How To Avoid The Lone Star Tick, Aka The Tick That's Giving Some People Meat Allergies
Picture this: You’re sitting down for an al fresco summer dinner — pork chops, yum! You take your first bite, marveling at how perfectly cooked they are. The dinner is delicious, and the company is even better. After you eat, you settle on the couch to Netflix and chill. Life is good … that is, until you wake up in the middle of the night in a cold sweat, your body covered in a patchy rash, violently ill from dinner. Is it food poisoning? you ask yourself as you gulp down water to rehydrate. Maybe, but your partner’s not sick... and what are these hives?! And why does it feel like your skin is on fire? Believe it or not, a pesky woodland pest — the lone star tick — might be to blame. One bite from the lone star tick has been shown to make humans violently allergic to beef, bacon, and all kinds of red meats in between. It’s the most recent tick-borne illness to sweep the U.S., and the news is extra unpleasant for folks living in the Southeastern part of the country. But there’s hope: Because it’s carried by a tick, there are ways to limit your likelihood of contracting the virus. Here’s how to avoid the lone star tick.
It sounds like the plotline of a summer blockbuster thriller, but according to WIRED, it’s actually just the most recent tick illness to come onto the radar of doctors and scientists. If you’re asking yourself if this is worse than Lyme disease, the answer is yes, unequivocally. Any virus that keeps you from eating cheeseburgers is worse than Lyme disease in my book. Imagine if you woke up one day suddenly unable to enjoy — nay, just eat — even the tiniest amount of meat without becoming violently ill. One bite from the insect immunologists are calling the lone star tick, and this might just become your reality.
But that’s not even the worst of it. The most serious cases (especially those left untreated) can escalate to shortness of breath, intense dehydration, trouble breathing, and in some unfortunate cases, death.

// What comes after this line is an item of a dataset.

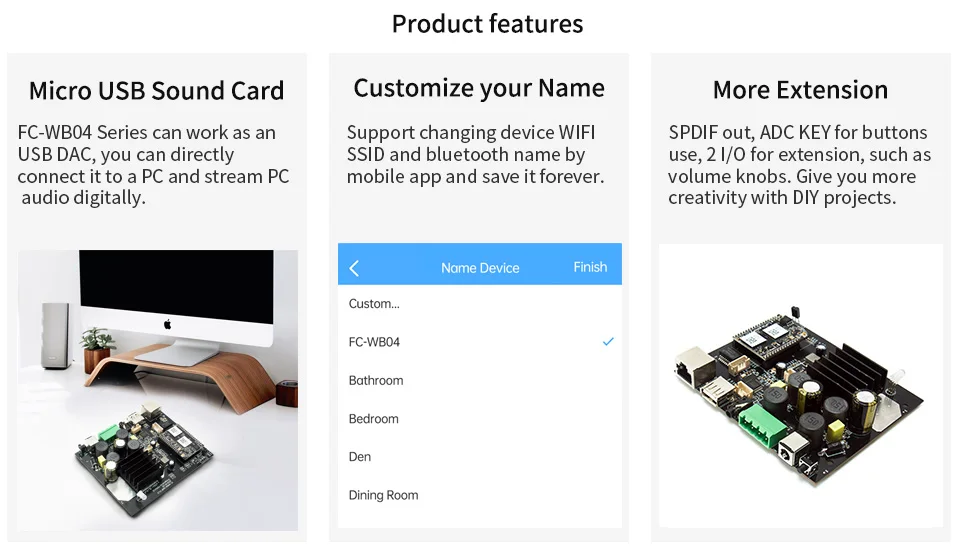Select Den in the device list

pyautogui.click(x=480, y=457)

Before getting too deep into its symptoms and side-effects, it’s smart to study up on what the Lone Stick Tick actually is, and where to find it. Named for the Texas-shaped white mark found on its shell (sorry for the scare, Texas), the lone star tick, like many of its distant cousins, likes to hang out in woodland areas — grasses, forests, etc.
If it sounds serious, that’s because it is. A single bite from the tick is enough to hijack and rewire your entire immune system to completely intolerant of meat. Here’s how.
When a human is bitten by a lone star tick, something (researchers aren’t quite sure what, possibly trace amounts of chemicals absorbed from the blood of a previous meal) in the tick’s saliva commandeers the immune system, causing it to flag alpha-gal, a protein-linked saccharide hormone found in red meat. If the affected human then later ingests any amount of red meat (significant or trace), the immune system will release a staggering amount of histamines — much like what happens when individuals with nut allergies eat or come into contact with nuts or oils. Because the intolerance to meat comes after years of eating meat, most of the affected attribute the reaction to something unrelated and continue on eating meat as usual — a potentially deadly move.
Physicians have been studying the lone star tick for years (it also carries Rocky Mountain spotted fever), but it’s picked up speed and ground as of late. An onslaught of recent cases have been reported in Duluth, Minnesota and Hanover, New Hampshire. And those planning trips to the Hamptons this summer should be particularly aware that at least 100 cases have been reported on the eastern tip of Long Island in the past year alone.
Thankfully, there are ways to avoid the tick. If you’re planning on spending any time outdoors this summer, make sure you arm yourself with a significant coating of bug spray with DEET. Stick to cleared trails if you can, and wear long sleeves and pants tucked into your socks. After spending time outside, be sure to check yourself for ticks (ask your honey or a friend to help check the parts you can’t see). When doing so, be on the lookout for freckles you haven’t noticed before. Because many ticks are so small, they’re often mistaken for sunspots and freckles. And if you happen to find a tick, use tweezers to pull it out in one fell swoop, squeeze it to kill, then stick it in a baggie to save. It’s good to have on hand for your doctor in case you start to have some kind of reaction.
It’s unclear whether the lone star tick is acting alone or if other ticks have since adopted its effects, but scientists are working around the clock to better understand its threat and contain the damage. Because from the looks of it, alpha-gal is the only allergy to date that affects all humans. In other words, no one is safe.